[Stored items]
══════

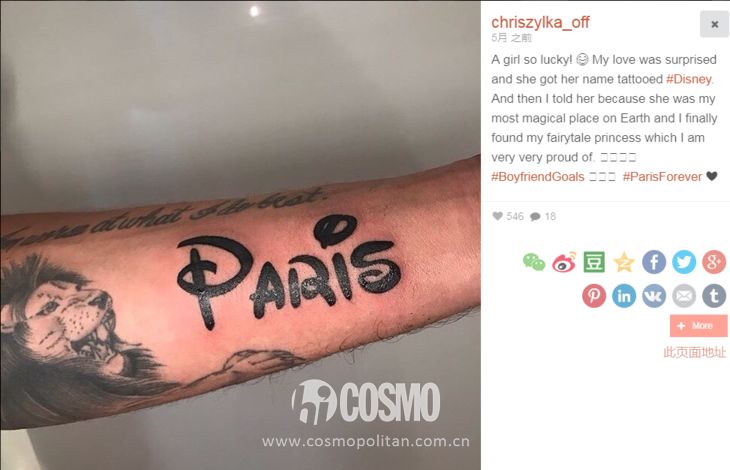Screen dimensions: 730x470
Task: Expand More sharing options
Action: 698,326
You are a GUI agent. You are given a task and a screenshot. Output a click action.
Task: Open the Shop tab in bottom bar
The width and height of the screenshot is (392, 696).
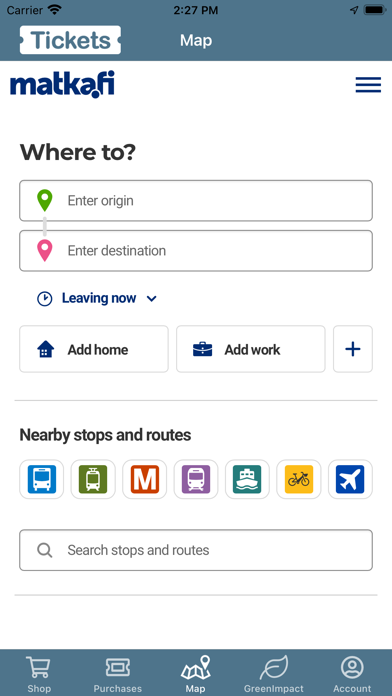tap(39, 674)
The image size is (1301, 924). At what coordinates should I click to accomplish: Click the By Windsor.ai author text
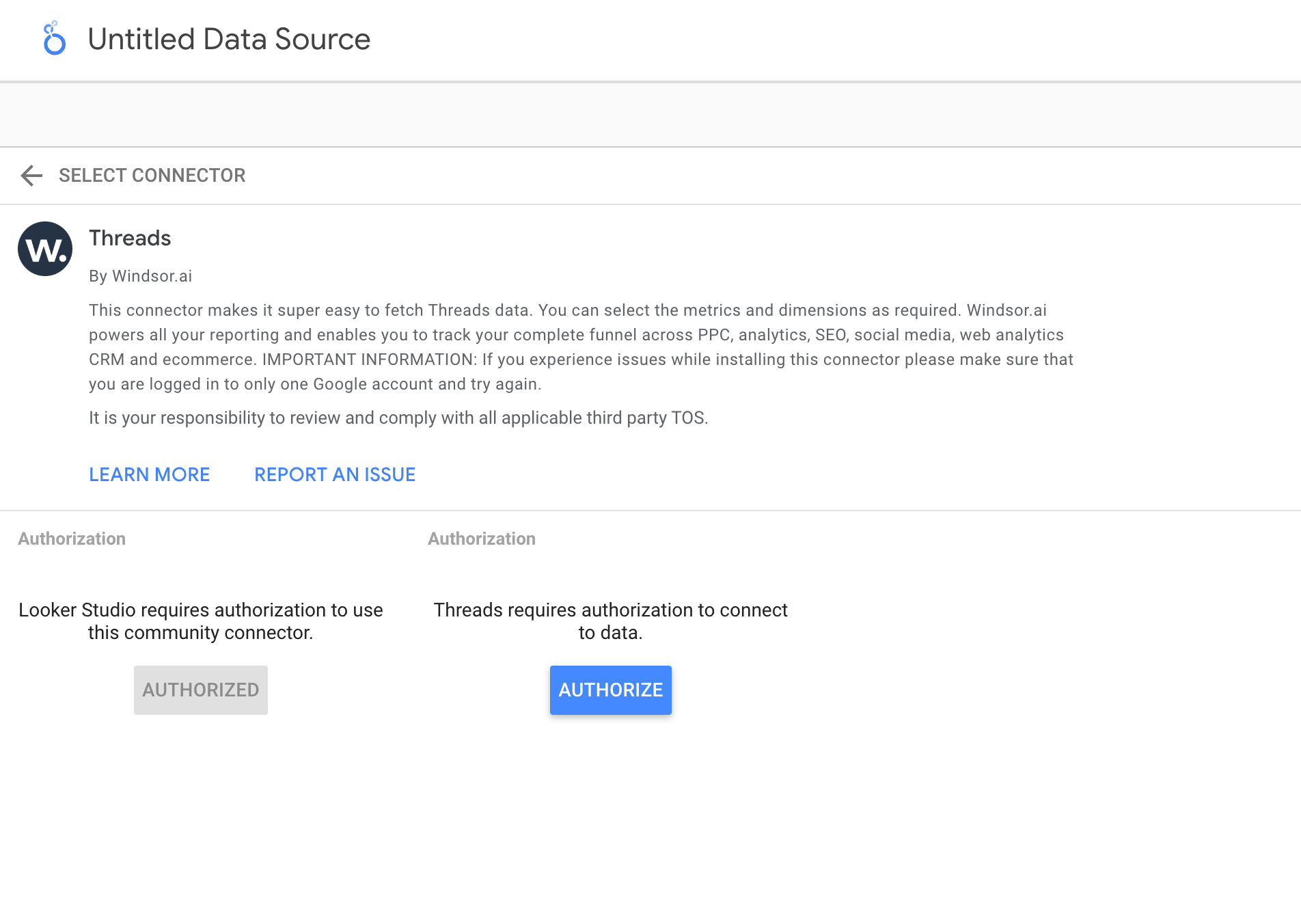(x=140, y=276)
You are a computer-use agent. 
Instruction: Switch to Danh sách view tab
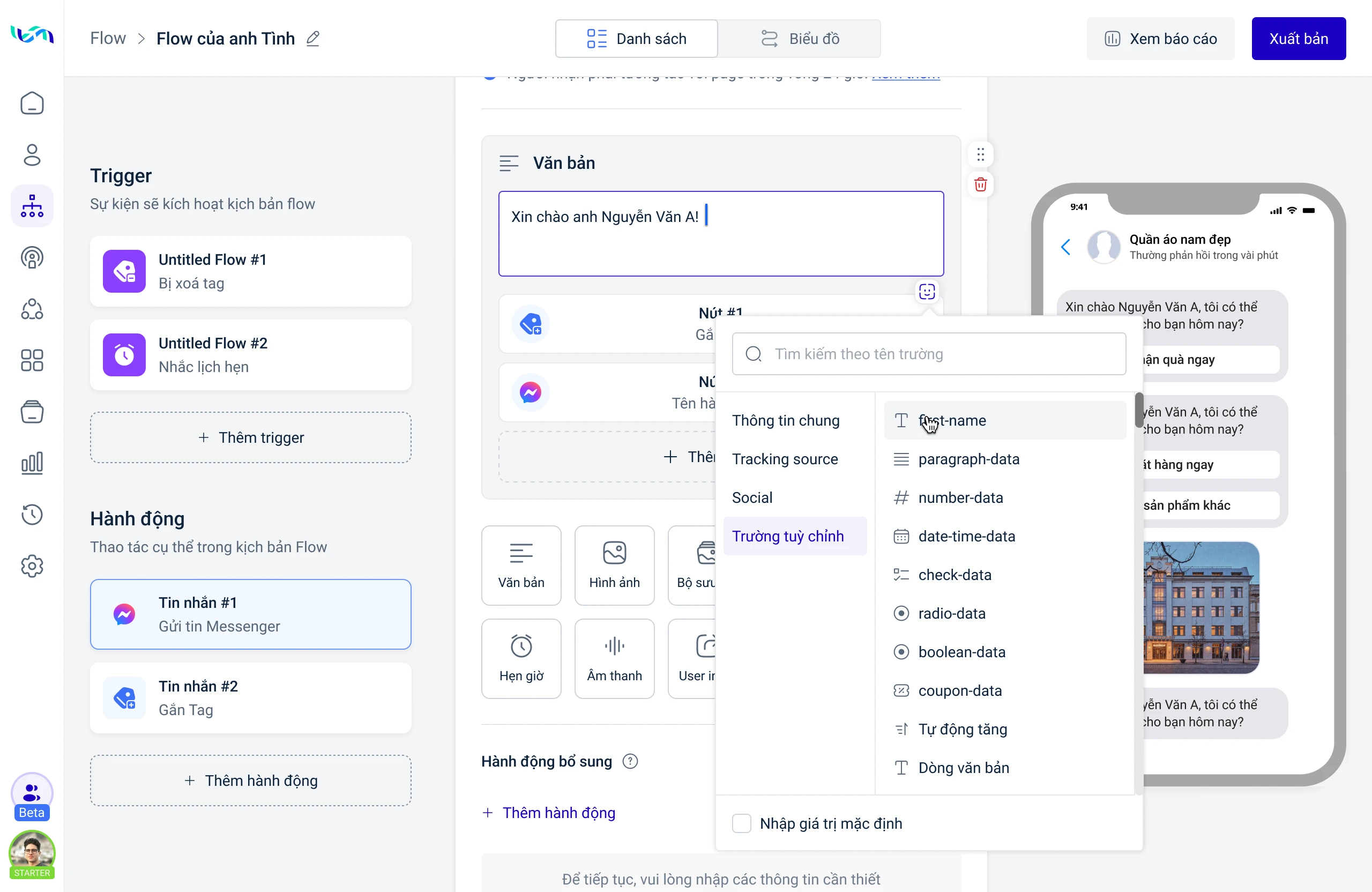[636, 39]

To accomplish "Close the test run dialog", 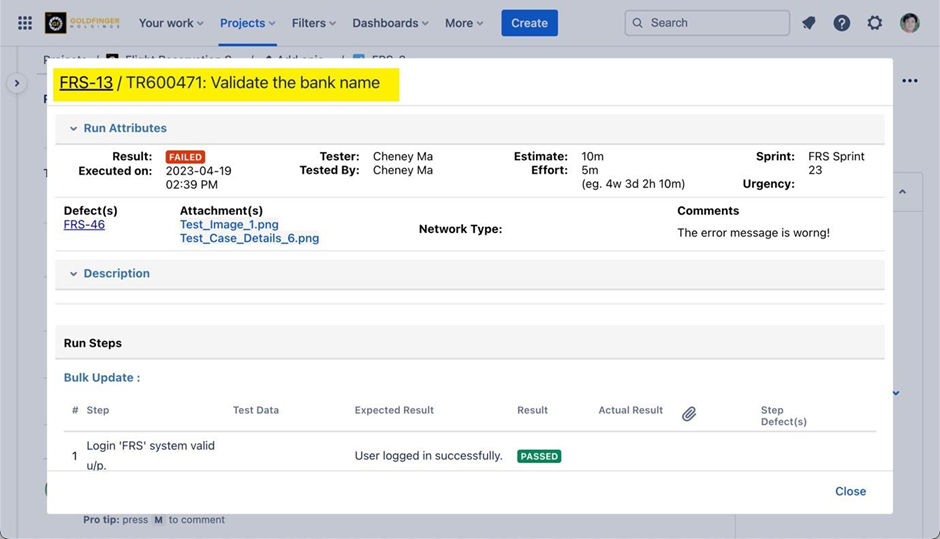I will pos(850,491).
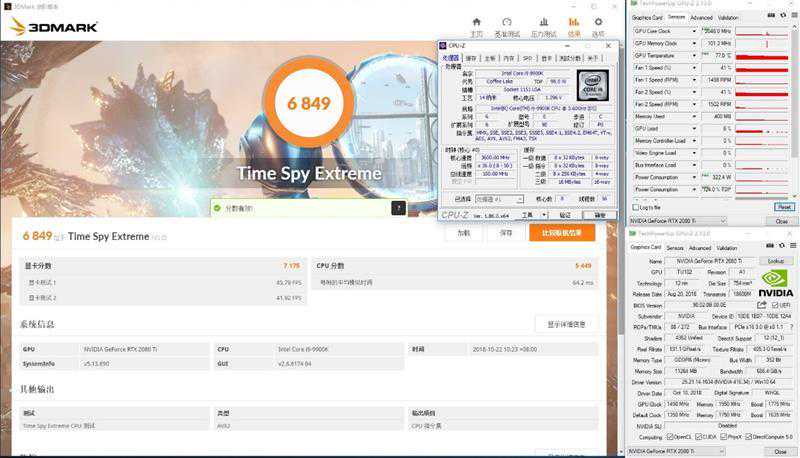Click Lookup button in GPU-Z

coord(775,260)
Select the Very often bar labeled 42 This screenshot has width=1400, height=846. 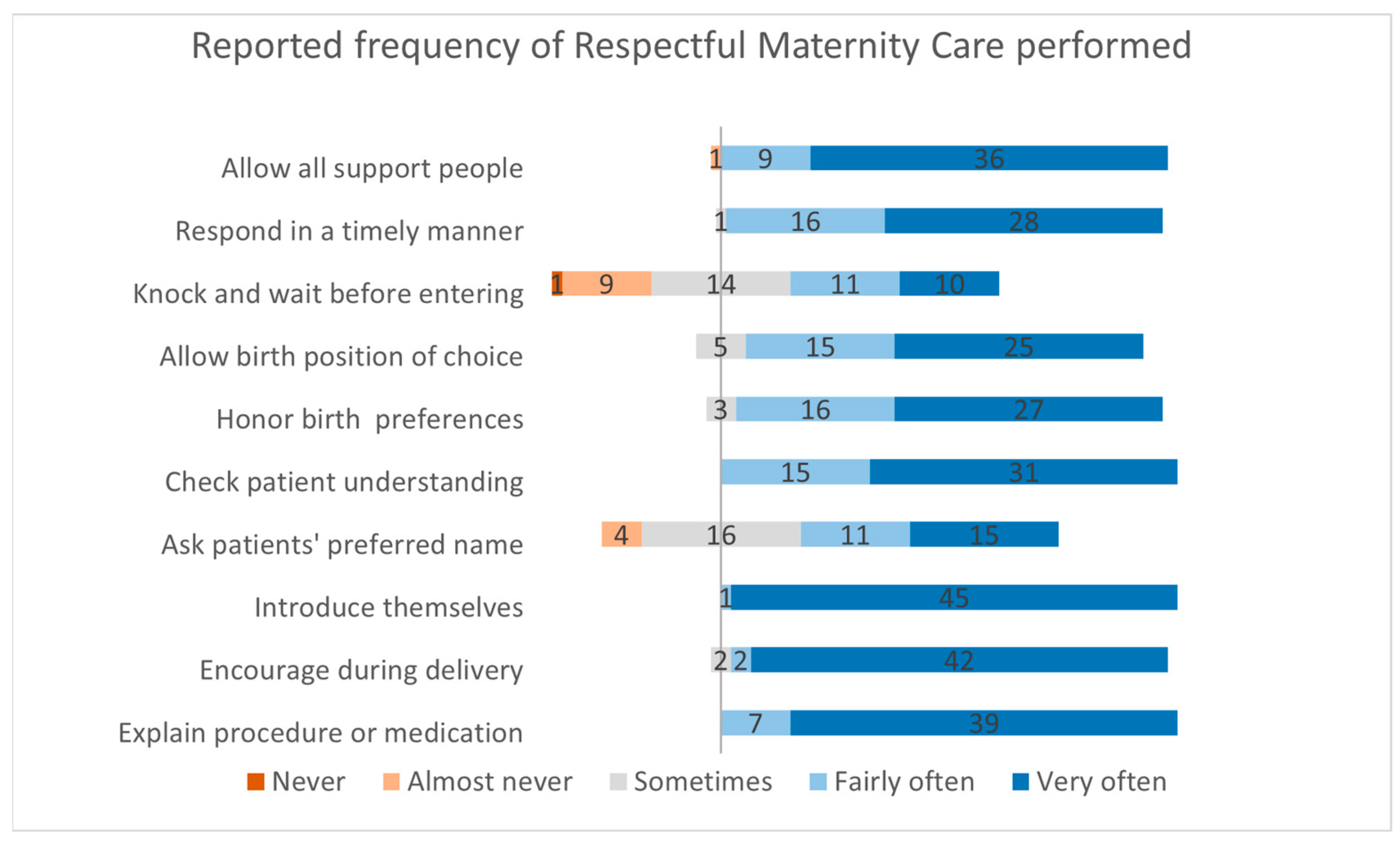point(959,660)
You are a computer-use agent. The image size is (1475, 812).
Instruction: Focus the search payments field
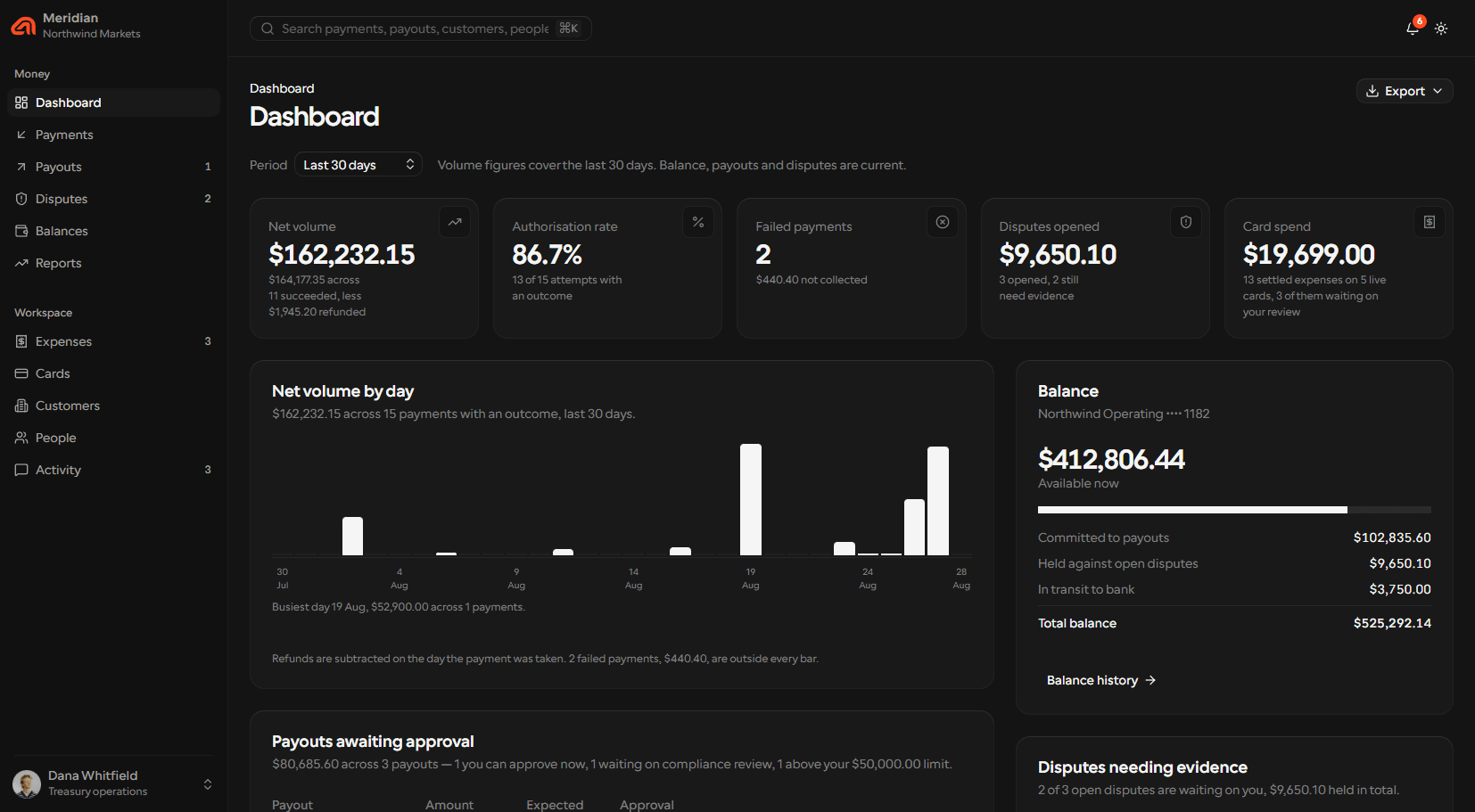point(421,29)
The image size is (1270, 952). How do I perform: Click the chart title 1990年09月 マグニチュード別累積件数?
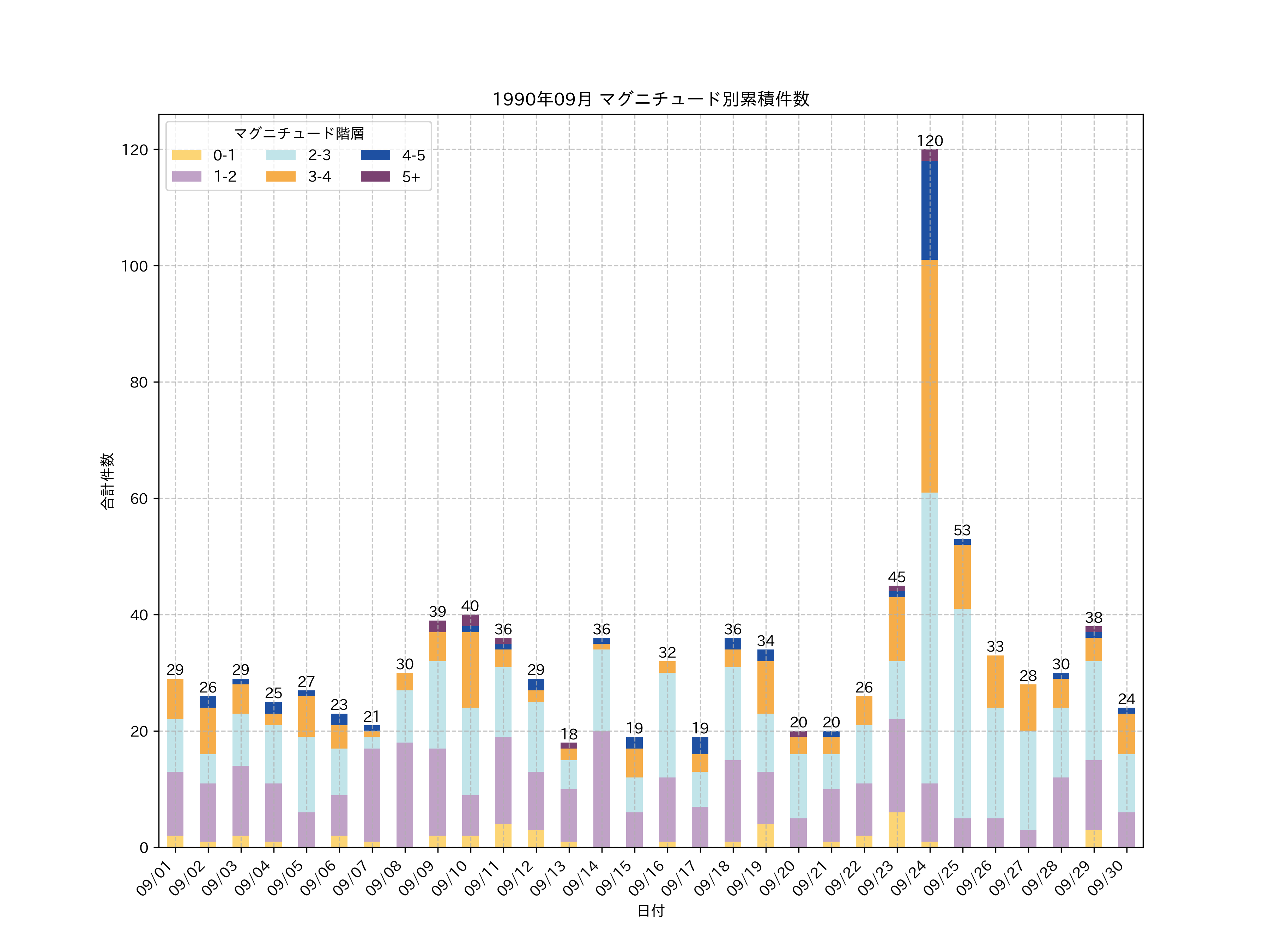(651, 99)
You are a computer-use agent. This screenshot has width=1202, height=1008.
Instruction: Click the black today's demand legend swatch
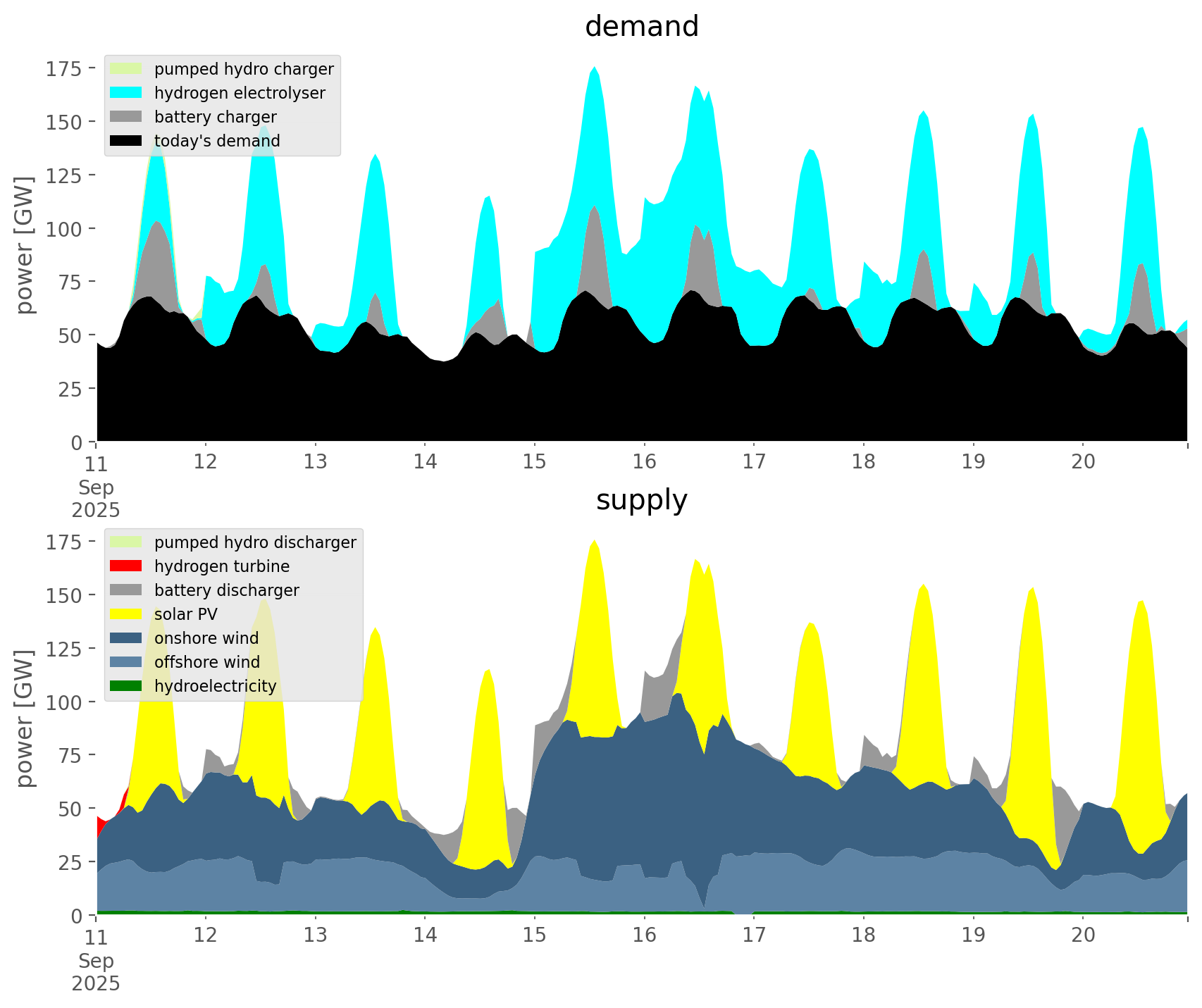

══════

▸ **Your goal**:
Retype the items starting at the line that contains "You are a computer-use agent. This" and continuing through the end of the items. Leave the pictures out of your answer.

▸ **Answer to this problem**:
You are a computer-use agent. This screenshot has width=1202, height=1008.
Instruction: Click the black today's demand legend swatch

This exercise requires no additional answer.